Pour s’en convaincre, il suffit de parcourir notre loi fondamentale. Cela ne nécessite aucun effort, du fait même de son caractère squelettique, composée comme elle l’est, d’une centaine d’articles dont on peut prendre connaissance d’un trait.
Mais elle a le mérite d’être claire, en ce qui concerne le principe de séparation des pouvoirs, chacun des trois pouvoirs disposant d’attributions expressément énumérées, sans interférence ni empiètement, outre une bonne intelligence dans les rapports entre les pouvoir exécutif et législatif.
On s’apercevra alors que le pouvoir de contrôle de l’Assemblé Nationale ne concerne que l’action du gouvernement, alors que la responsabilité du Président de la République ne peut, et ne saurait être mise en mouvement que devant la Haute Cour de Justice comme le précise sans ambages, l’article 93 de la constitution libellé de la sorte « Le Président de la République n’est responsable des actes accomplis dans l’exercice de ses fonctions qu’en cas de haute trahison.
Il ne peut être mis en accusation que par l’Assemblée Nationale statuant par un vote au scrutin public et à la majorité absolue de ses membres ; il est jugé par la Haute Cour de Justice ».
Ainsi donc, la responsabilité du Président de la République ne peut se concevoir qu’à travers une procédure judiciaire à caractère exceptionnel, et devant un organe constitué à cet effet, précisément la Haute Cour de Justice, présentée comme étant le juge naturel du Président de la République.
Il faudra bien que l’on se résigne à faire une distinction entre le gouvernement et le Président de la République dans un régime constitutionnel dont le caractère présidentiel est suffisamment mis en évidence par sa loi fondamentale, comme il faudra se résigner à l’idée que le mécanisme de la mise en mouvement de la responsabilité du gouvernement et celui de la mise en cause de celle du Président de la République ne sont ni identiques, ni comparables ; on ne devrait donc pas prendre l’un pour l’autre, ni confondre l’un avec l’autre ; tout cela est clairement exposé dans la constitution, pour qui veut prendre un peu de son temps, afin de la parcourir à travers une lecture posée.

Extrait de source:
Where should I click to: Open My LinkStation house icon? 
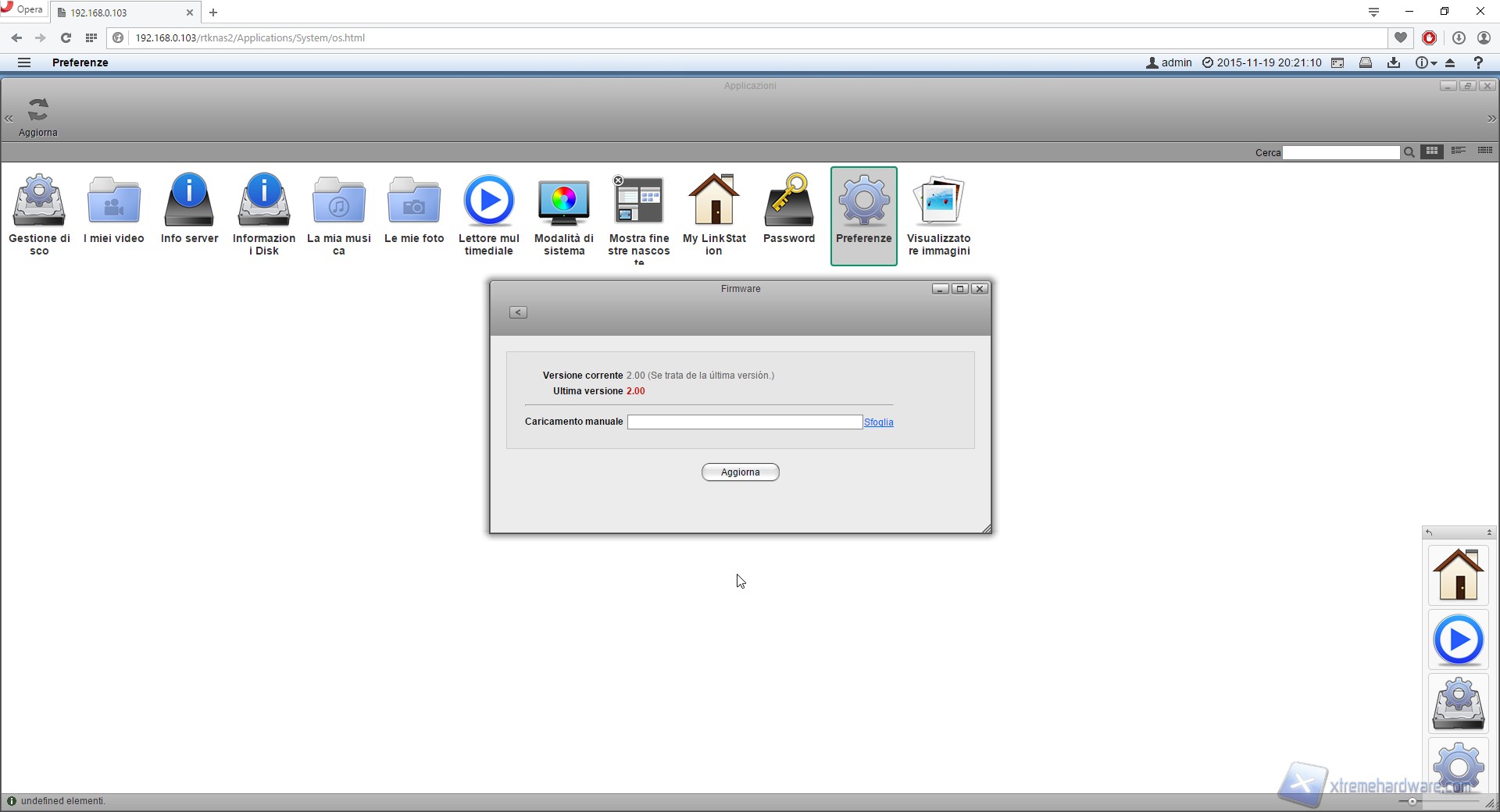714,201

Exercice court A: Relevez toutes les institutions de l'État que nomme le texte sur la responsabilité du Président de la République, sans compter les pouvoirs désignés de façon générale.
Exercice court B: Poursuivez le texte sur la responsabilité du Président de la République après sa dernière phrase.

Résultat A: l'Assemblée Nationale, le gouvernement, le Président de la République, la Haute Cour de Justice

Résultat B:
Non seulement, le Président de la République bénéficie d’un privilège de juridiction, ce qui veut dire que sa responsabilité, faut-il le répéter encore et encore, ne peut être mise en cause que devant la Haute Cour de Justice, mais en outre, pour être complet sur ce sujet, le seul motif susceptible de fonder cette responsabilité, c’est celui de la haute trahison.
La haute trahison a été envisagée à un certain moment de l’instruction initiée par la commission d’enquête parlementaire , quand on a enfin compris que c’était la seule hypothèse envisageable pour mettre en cause la responsabilité de l’ancien Président de la République Mohamed Ould Abdel Aziz, puis on s’est très vite ravisé, après avoir acquis la conviction que les faits rapportés à ce sujet relevaient de la fabulation, d’une intention manifeste de nuire, de soustraire l’ancien président à son juge naturel, plutôt que d’une volonté sincère de recherche de la vérité.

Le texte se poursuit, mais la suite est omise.